Nasir-i Khusraw (d. 469/1077), who was appointed by the Fatimid imam al-
Mustansir bi’llah (d. 487/1094) as the ḥujjat and chief dā‘ī for the region of
Khurasan, lived the later period of his life exiled in Badakhshan due to religious
persecution. This treatise, a virtual summa of eleventh-century Ismaili
philosophical theology put forth in a question-and-answer format, deals with
almost all of the scientific and philosophical issues that occupied the minds
of the Isma‘ili mission of his time. The context is a reply to the amīr of
Badakhshan, Abu al-Ma‘ali ‘Ali ibn al-Asad (reign 462/1069), who had requested
Nasir to explain Abu al-Haytham Ahmad ibn al-Hasan al-Jurjani’s (d.

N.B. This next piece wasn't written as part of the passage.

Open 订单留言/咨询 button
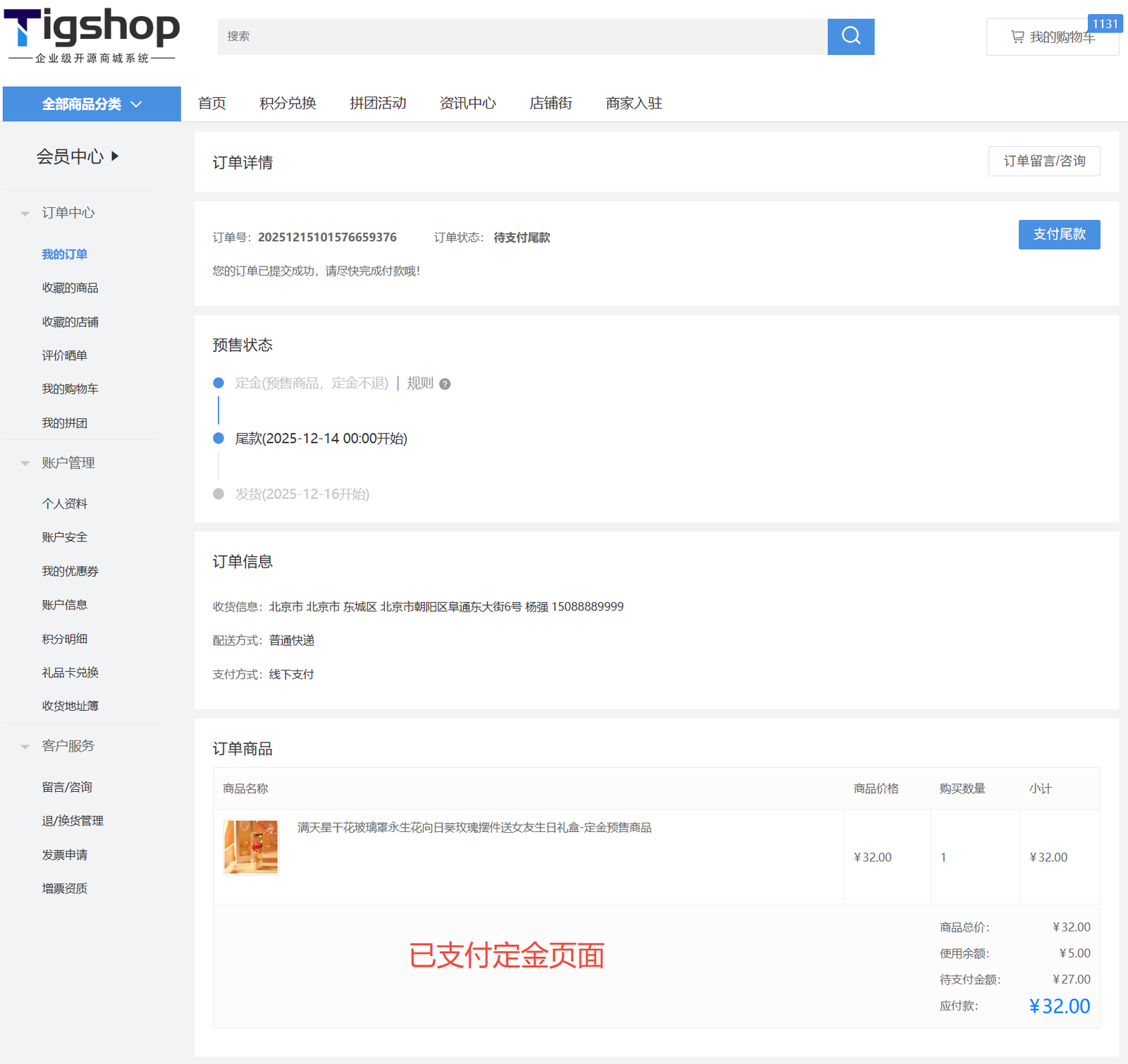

10th century) philosophical qaṣīdah. The text itself, originally edited by Henry
Corbin and Mohammed Mu‘in in 1953, offers an alternative reading to Latimah
Parvin Peerwani’s clear but partial English translation, which was recently
published in the second volume of An Anthology of Philosophy of
Persia. Ibrahim al-Dasuqi Shata had translated the 1953 edition into Arabic
in 1974, and Isabelle de Gastines’ French translation was made available in
1990.
Although the majority of the text is written in prose and not poetry, it
would still be pretentious in this short review to focus too critically on possible
alternative readings. Any reader with competence in the original language and
a concern for specific passages now has several translations, along with the
edited text, from which to make a critical comparison. The fact remains that
Ormsby has rendered a fluid and accurate translation that maintains the simplicity
required to enable a broader audience to follow the complexity of
Nasir’s ideas. An additional aid is also found in the copious footnotes, introductory
essay, index, and bibliography, all of which not only explain the
many obscure points in Nasir’s treatise, but also suggest many areas for future
research.
There is one question regarding the Persian text that does need additional
clarification: Ismail K. Poonawala pointed out in his review of Faquir M. Hunzai’s
edition and translation of Nasir’s Gushāyish va Rahāyish (translated as
Knowledge and Liberation: A Treatise on Philosophical Theology) that the ...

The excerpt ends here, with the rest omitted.